Temporal arteritis is a systemic vasculitis that involves large and medium sized vessels. Another name of this disease is giant cell arteritis (GCA) or Horton’s arteritis. It mainly affects the extracranial branches of the carotid arteries in people more than 50 years old. Temporal arteritis will cause permanent visual loss, ischaemic strokes, and thoracic and abdominal aortic aneurysms.

Temporal arteritis treatment consists of high dose prednisone for a prolonged time. Thus, there is the initial, maintenance and reduction regime which is currently controversial. However, the common practice for the initial dose is 40-60 mg of prednisone per day. This regime was known since the 1950s to induce and remain in remission. 

After that, a subsequent tapering regime needs to be tried after 1-2 months or no steroid resistance is detected. This is for achieving a maintenance dose of 7.5–10 mg per day or lower. However, doctors need to be careful because relapse is frequent during steroid tapering. One study suggested a starting dose of 30–40 mg per day of prednisone tapering to 10 mg per day within six months and to 5–7.5 mg per day within one year was effective and less toxic than higher dose regimens. 

Higher and more prolonged steroid requirements may lead to initial systemic inflammatory response which is characterised by fever, weight loss, erythrocyte sedimentation rate ⩾85 mm/hour, and/or anaemia. Tapering regimen is adjusted according to the symptoms and adverse events.
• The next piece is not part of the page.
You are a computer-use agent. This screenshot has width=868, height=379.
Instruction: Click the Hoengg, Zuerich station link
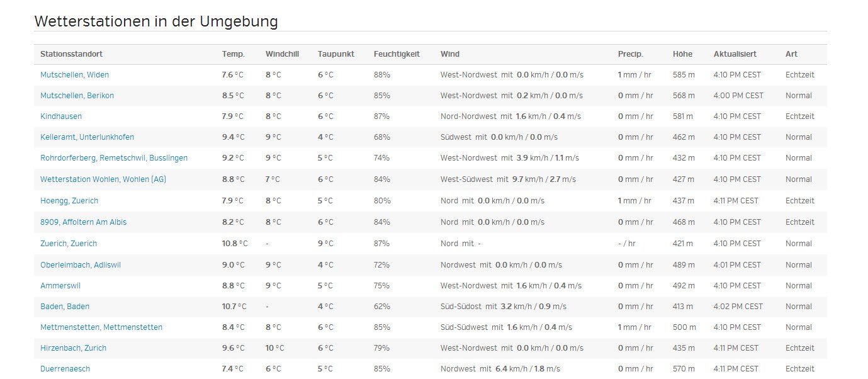click(69, 201)
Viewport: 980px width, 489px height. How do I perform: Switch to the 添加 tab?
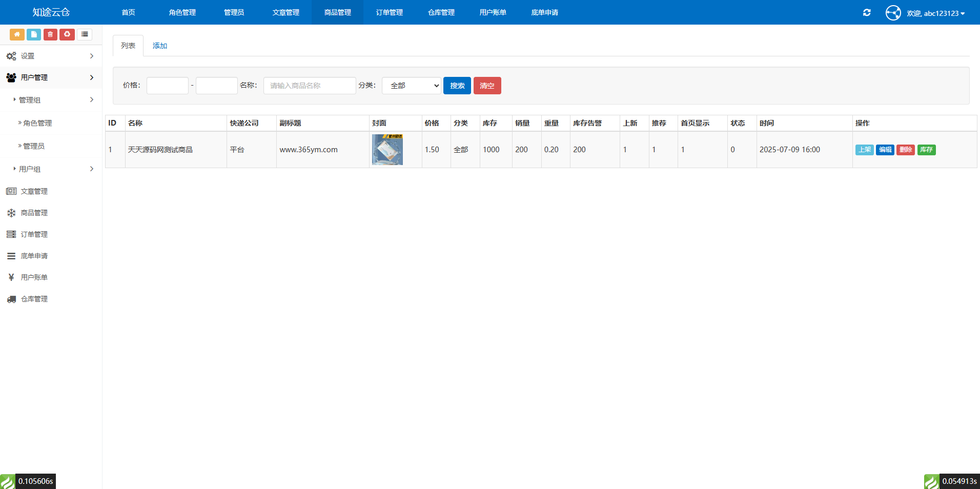click(160, 46)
If there is e bent of relapses, temporary increases in steroid doses may be required. 

During tapering regime, assessment of symptoms and signs, erythrocyte sedimentation rate, and C-reactive protein level are the most useful data in monitoring the disease. Patients with temporal arteritis are able to stop steroid therapy after two years, however, many studies agreed that even after nine years of steroid, there is still evidence of inflammation in the vessels despite no clinical sign. 

A great consequence may happen if there is persistent vascular inflammation including risks of disease relapse and the development of aortic aneurysms as a long term effect. Other treatment modalities are available since steroids are associated with significant treatment-related complications such as fractures, diabetes mellitus, hypertension and sepsis. Steroid need to be started by professionals.
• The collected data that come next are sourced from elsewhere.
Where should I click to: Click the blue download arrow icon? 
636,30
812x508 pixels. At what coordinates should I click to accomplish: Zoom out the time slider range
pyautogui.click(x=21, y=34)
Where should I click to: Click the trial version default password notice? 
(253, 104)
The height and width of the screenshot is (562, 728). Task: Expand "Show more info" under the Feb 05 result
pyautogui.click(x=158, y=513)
Calcium and vitamin D supplements must be provided to all patients treated with steroids to prevent fractures and Bisphosphonate therapy should be considered in patients with osteoporosis. This is because steroids can cause bone mass loss. Other than that, many patients also experience overt relapses and subclinical disease progression with this single steroid therapy.

Combination therapy of Methotrexate and Prednisone may be useful to control disease activity or to decrease the dose of steroids. In a Spanish trial, this combination therapy can reduce the proportion of patients who experienced relapses and the mean cumulative dose of prednisone which has been proven can cause other complications. 

Methotrexate is actually the recommended first-line treatment in the management of rheumatoid arthritis but it is also effective in a wide range of other systemic inflammatory diseases. Hence, Methotrexate is a best candidate to be used in the temporal arteritis even though there has been conflicting evidence of methotrexate’s efficacy in this disease. 

Beside of the drugs mentioned above, synthetic immunosuppressants, including azathioprine, leflunomide, mycophenolate mofetil, hydroxychloroquine, dapsone and cyclophosphamide, have also been used in the temporal arteritis. However, the evidence supporting their use is very limited. 

The benefit of these drugs has only been mentioned in one small non-randomized double-blind study of azathioprine in patients with systemic vasculitis showed a significant reduction in mean steroid dose over 52 weeks. Hydroxychloroquine also has shown no evidence of efficacy in an abstract of a randomised controlled trial.